▸ Exercise details
With pictures left out, output exactly the lines from the line holding "You are a GUI" through the end of the data, both included.

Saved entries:
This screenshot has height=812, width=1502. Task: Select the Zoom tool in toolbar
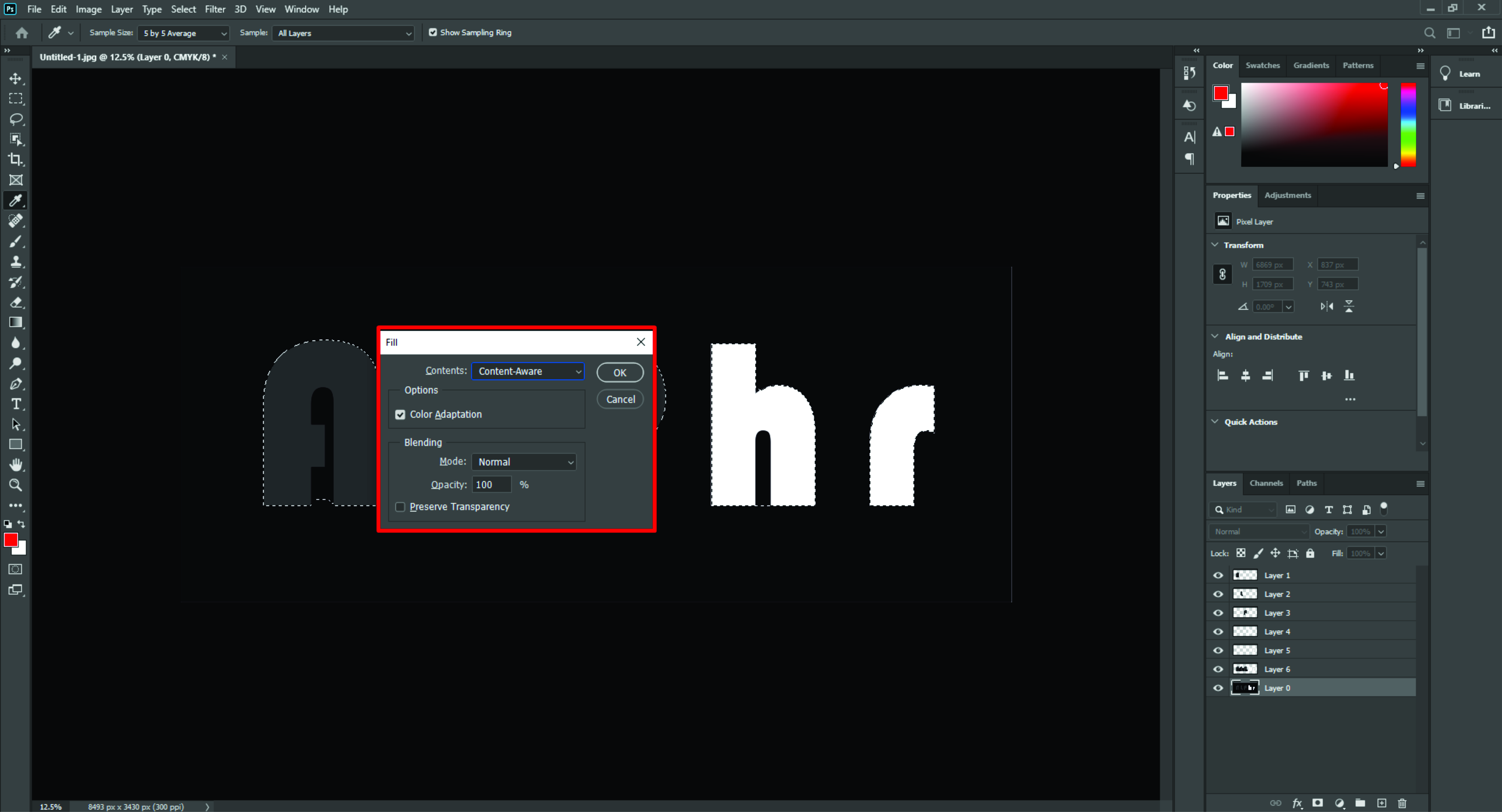pos(16,485)
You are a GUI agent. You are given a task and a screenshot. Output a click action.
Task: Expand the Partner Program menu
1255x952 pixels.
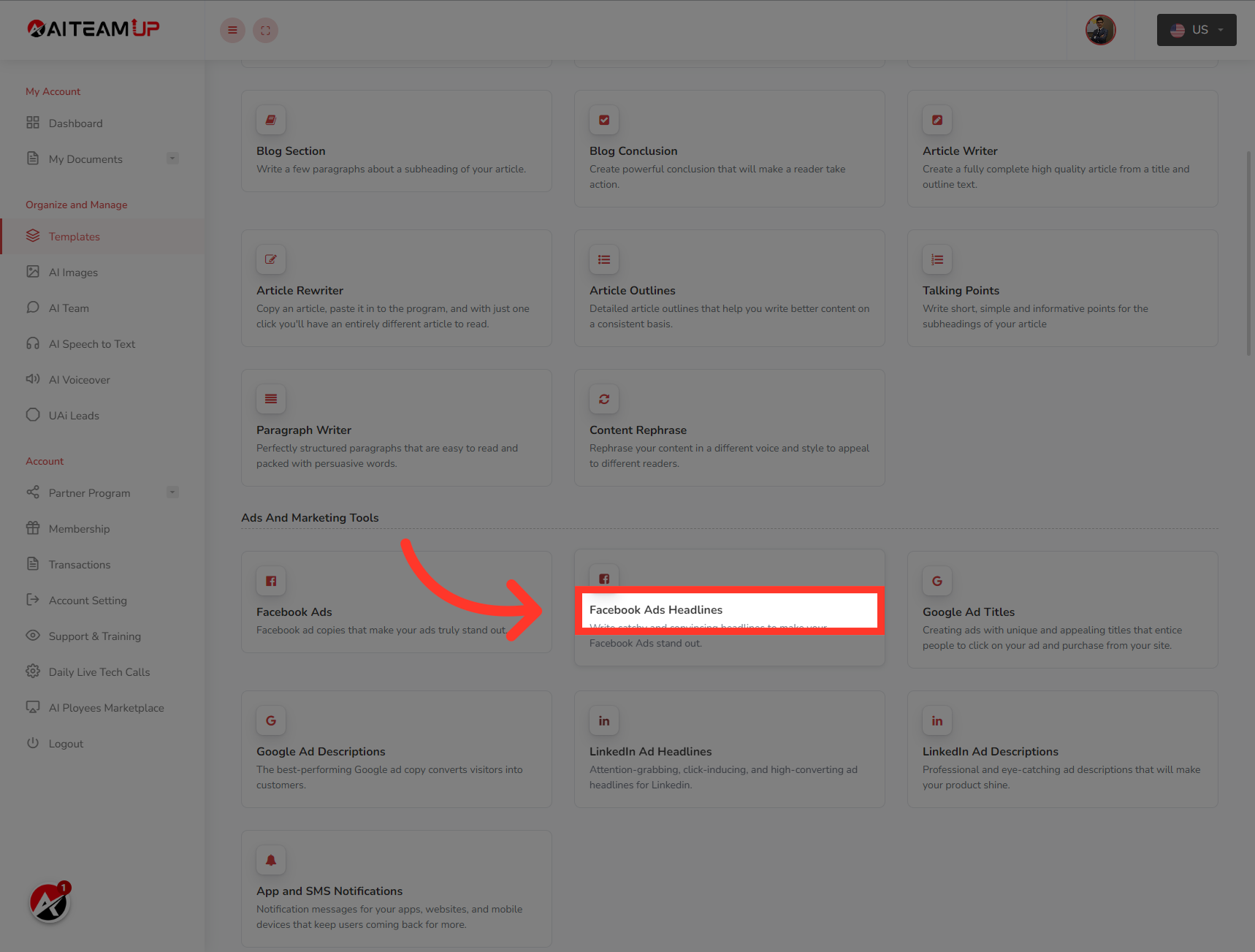point(172,492)
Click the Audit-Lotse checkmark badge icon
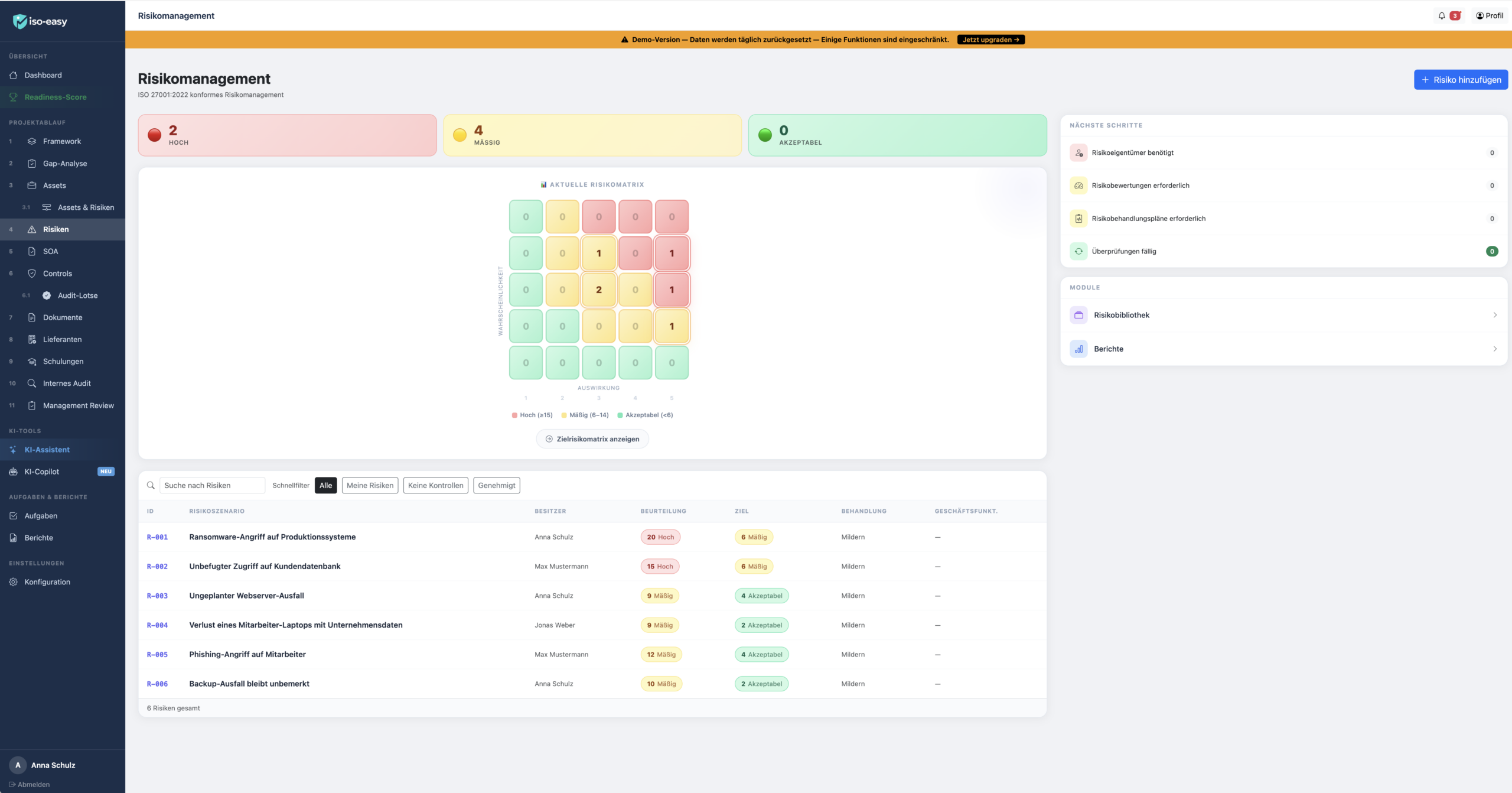Viewport: 1512px width, 793px height. tap(47, 295)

▸ Response for this exercise
You are a GUI agent. You are given a task and a screenshot. Output a click action.
Task: Expand the Partner Program menu
1255x952 pixels.
point(172,492)
Click the Audit-Lotse checkmark badge icon
Viewport: 1512px width, 793px height. tap(47, 295)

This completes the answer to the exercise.